Num passeio no parque observo as folhas das árvores balançando, uma coruja num voo rasante, um casal de namorados trocando carícias, uma estrela no céu. Em tudo isso eu não estou observando o presente; observo o passado relativo à demora com que a luz que carrega essas imagens chega a meus olhos. Observo vários passados: o passado de milionésimos de segundos, o passado de um segundo atrás, o passado de alguns anos.
Outra consequência da força da velocidade da luz na concepção de tempo reside no caso de eventos em que nos parecem simultâneos podem estar separados por enormes distâncias e terem ocorrido em momentos diferentes. Para entender vamos fazer outro exercício de imaginação. Pense estar observando o céu numa noite escura e percebe dois flashes simultâneos de duas estrelas visualmente próximas uma da outra. Por uma sorte impressionante você acabou de testemunhar as explosões de duas supernovas. Ocorre que proximidade entre as duas estrelas é somente ilusória. Uma está “na frente” da outra, do mesmo jeito que você enxerga, de frente, dois carros numa estrada em faixas diferentes e distâncias também diferentes. Uma estrela explodiu a 3 anos-luz de distância da Terra e a outra explodiu a 4 anos-luz (valores fictícios, pois a estrela mais próxima de nós – além do Sol – fica a pouco mais de 4 anos-luz de distância).

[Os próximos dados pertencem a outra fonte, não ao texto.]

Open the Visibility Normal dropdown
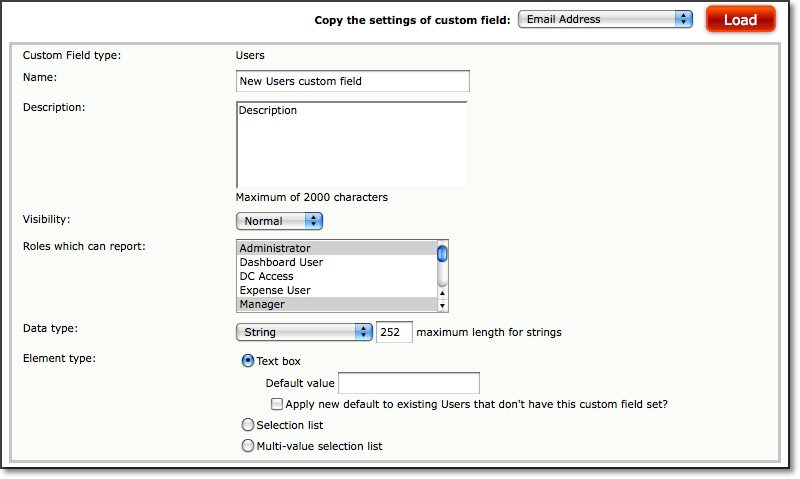The image size is (800, 479). click(279, 221)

Pois bem, para que você tenha podido ver as duas explosões ao mesmo tempo, a estrela mais afastada teria explodido um ano antes da estrela mais próxima, tempo necessário para que a luz da explosão da primeira alcançasse a segunda. Por coincidência, no instante em que a luz da explosão da primeira estrela passa pela segunda, esta também explode. As luzes das duas explosões passam, então, a viajarem juntas, lado a lado, por três anos, até que chegam, ao mesmo tempo, a seus espantados olhos. Você diz “vi duas estrelas que explodiram agora”. Ledo engano. O que você viu foram dois momentos distintos do passado, um ocorrido há 4 anos e outro ocorrido há 3 anos. Ou seja, a sensação de presente existe porque nosso cérebro e nossos sentidos possuem uma percepção limitada da realidade. Nosso horizonte de realidade consiste em todos os fenômenos que nosso cérebro percebe como simultâneos, mesmo que não o sejam. Nunca vemos algo como ele é “agora”.

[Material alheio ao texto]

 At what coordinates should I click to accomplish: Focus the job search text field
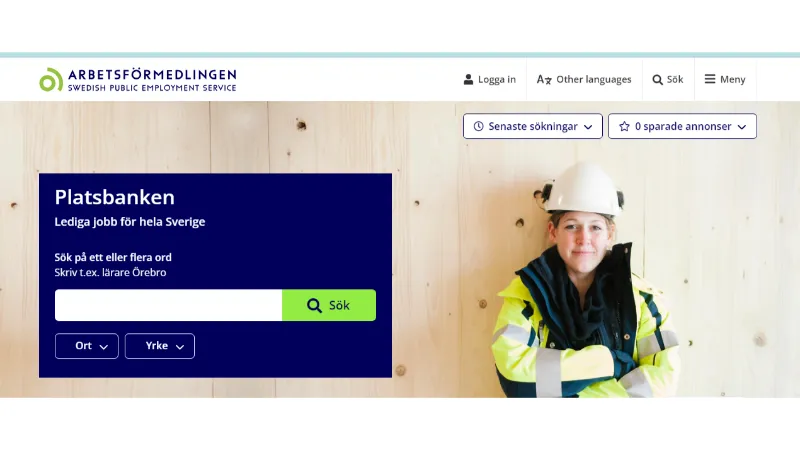[168, 305]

O “presente” – considerado como o momento sem duração comprimido entre o passado e o futuro – não existe. Ele é uma bolha fluida, variável, diferente para cada um ou diferente de acordo com cada contexto. O que existe é a memória do passado recente e a expectativa do futuro próximo. O agora é uma ideia, o tempo é uma construção, o presente é uma conveniência matemática, filosófica ou cognitiva. Ou seja, um belo de um dragão na garagem. Mas um dragão que nos é útil, nos é necessário. Um bichinho que gostamos de manter e tratar. Um pet muito querido.
Indicações para aprofundamento
Revista Superinteressante, ano 2, número 5. “Questão de tempo”, artigo do físico Paul Davis
“Agora” e “Tempo”. In Dicionário de Filosofia. Nicola Abbagnano.São Paulo: Martins Fontes, 2003.
A ilha do conhecimento – os limites da ciência e a busca por sentido. Marcelo Gleiser. Rio de Janeiro: Record, 2014.